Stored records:
========================

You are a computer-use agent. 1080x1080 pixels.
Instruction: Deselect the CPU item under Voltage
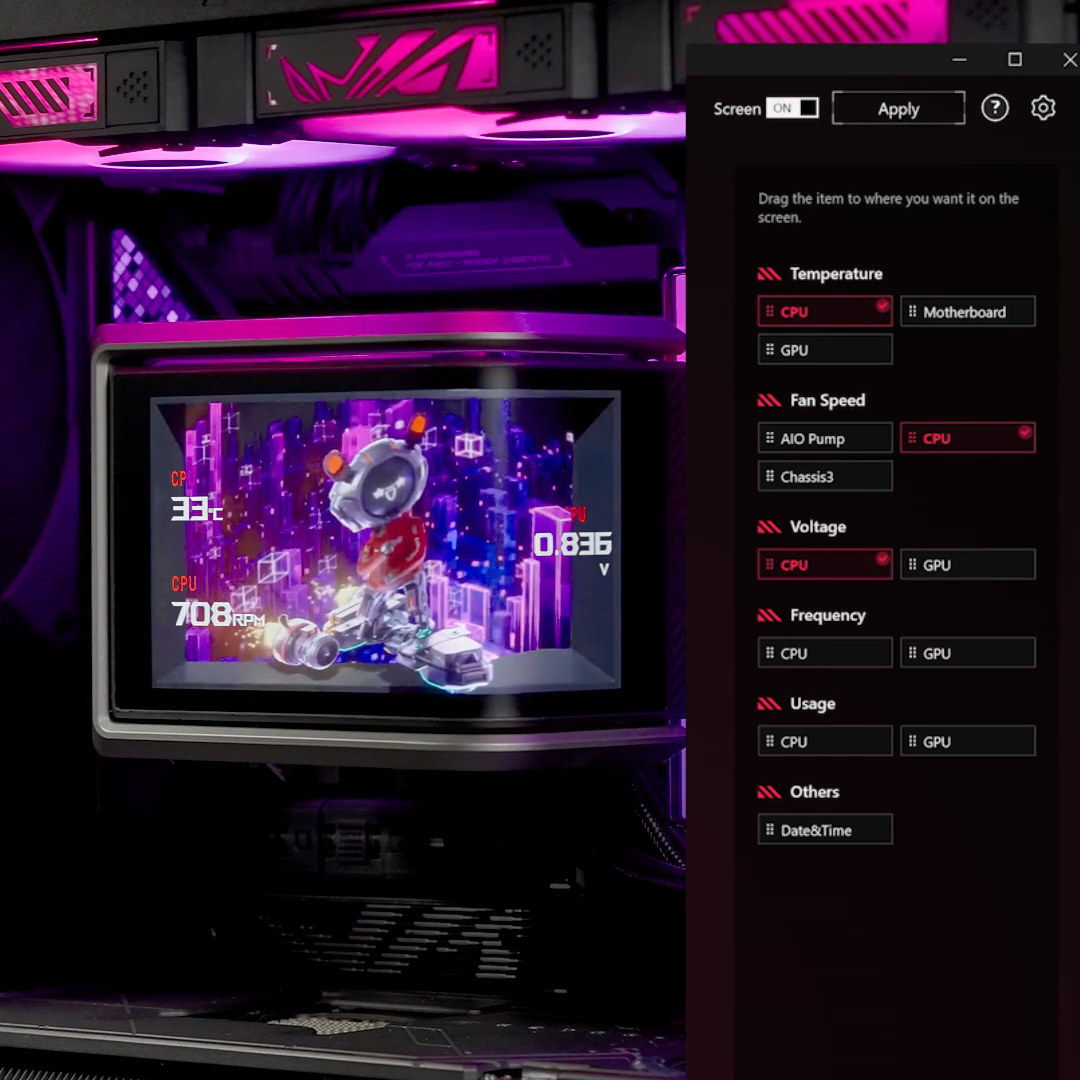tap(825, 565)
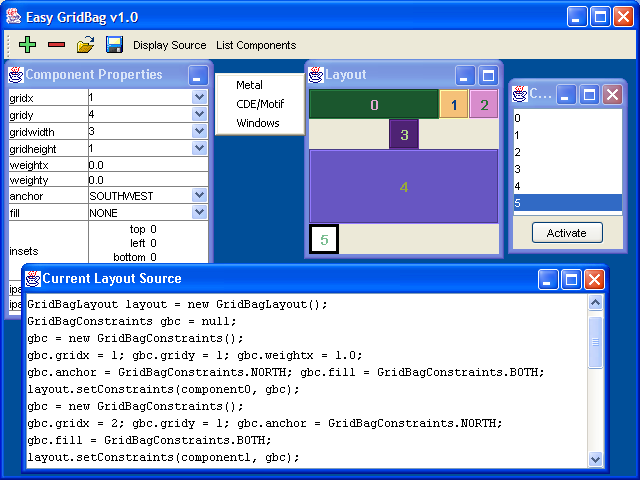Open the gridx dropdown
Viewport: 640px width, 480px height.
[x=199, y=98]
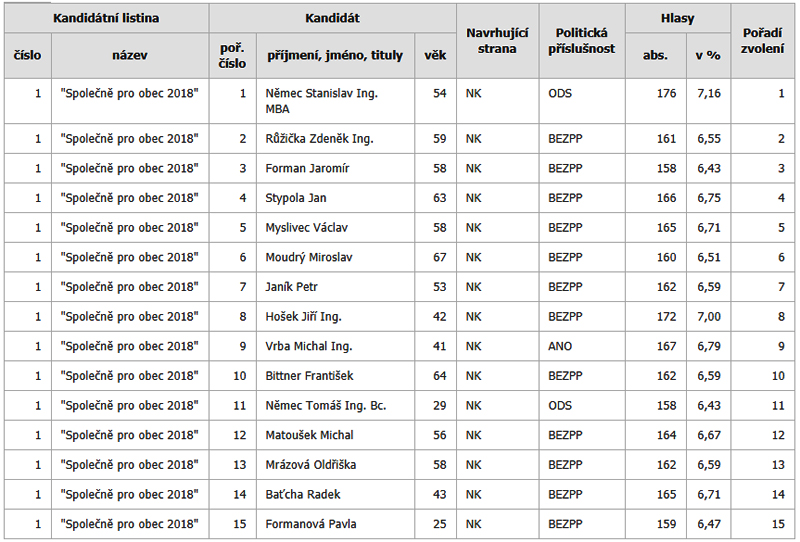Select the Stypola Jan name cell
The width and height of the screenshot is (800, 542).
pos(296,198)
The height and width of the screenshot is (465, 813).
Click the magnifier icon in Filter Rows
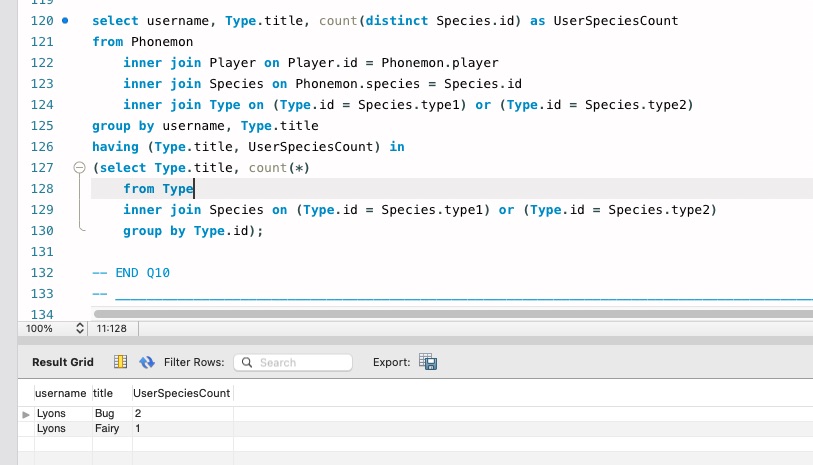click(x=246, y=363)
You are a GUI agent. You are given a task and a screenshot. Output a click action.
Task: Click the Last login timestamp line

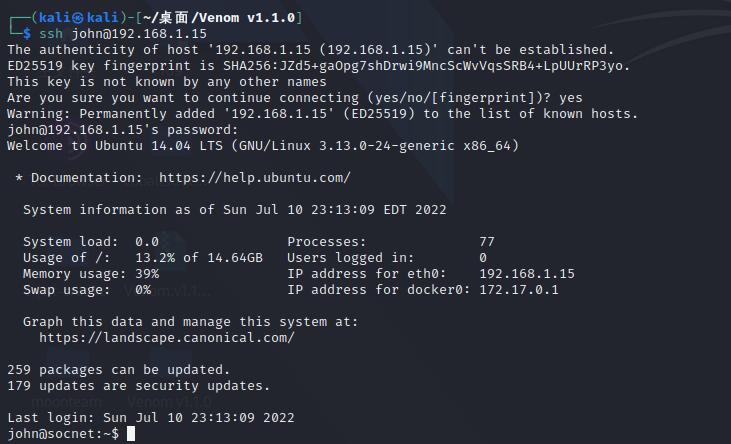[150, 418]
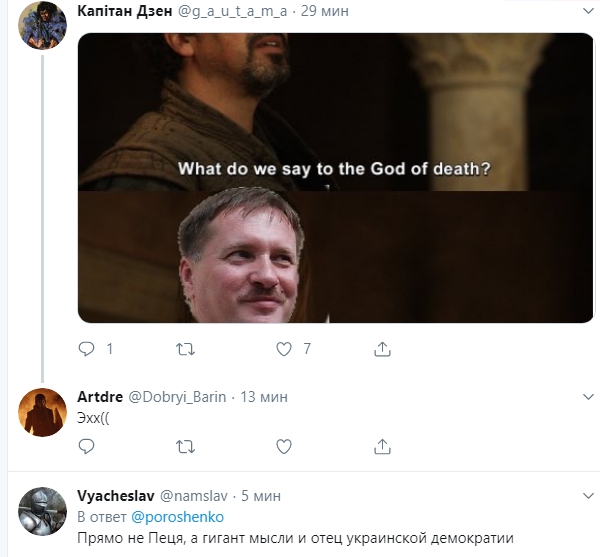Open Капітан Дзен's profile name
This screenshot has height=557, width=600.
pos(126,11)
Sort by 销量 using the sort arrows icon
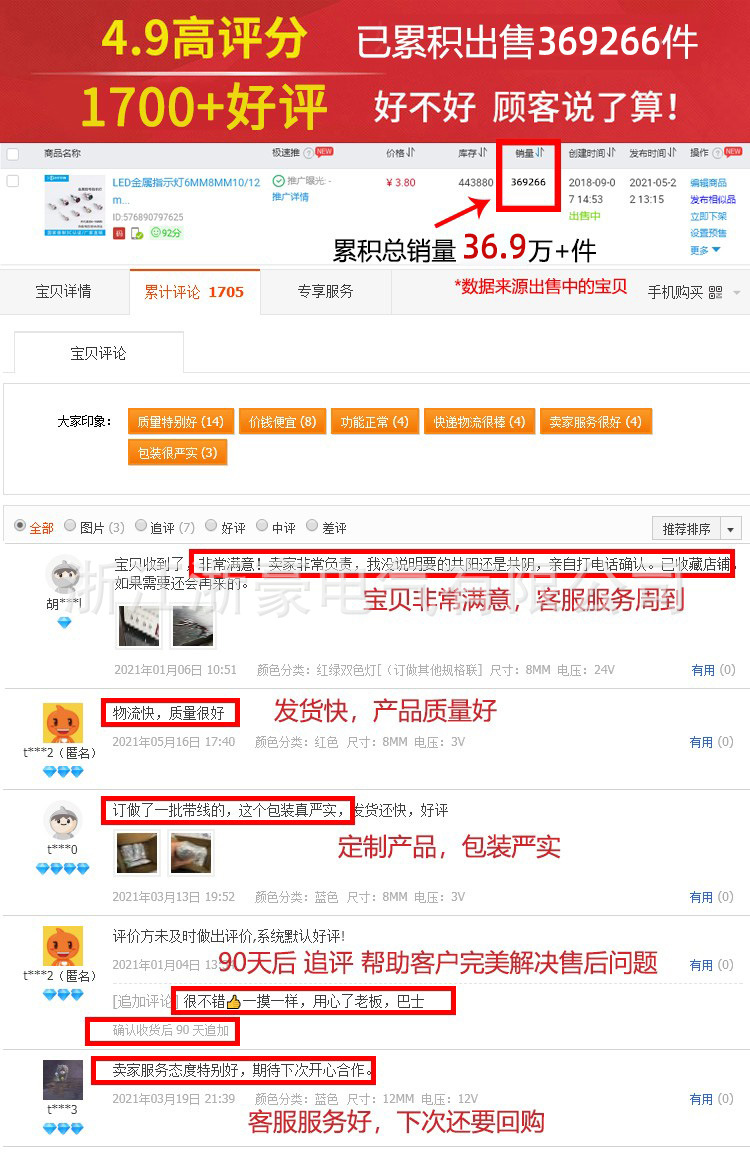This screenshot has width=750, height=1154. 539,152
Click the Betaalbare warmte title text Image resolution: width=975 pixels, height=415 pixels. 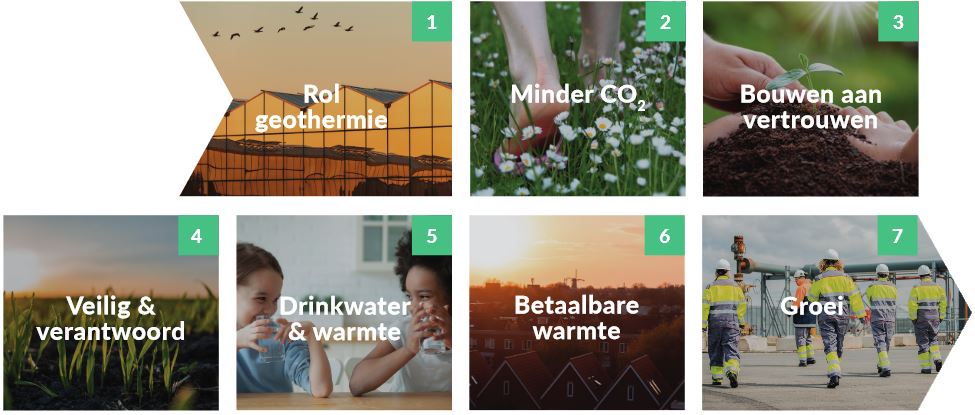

========================

TASK GOAL: Would you please copy every line in the data that contains the word "agent"?

YOUR SOLUTION:
You are a computer-use agent. 1080x1080 pixels.
You are a GUI agent. You are given a task and a screenshot. Output a click action.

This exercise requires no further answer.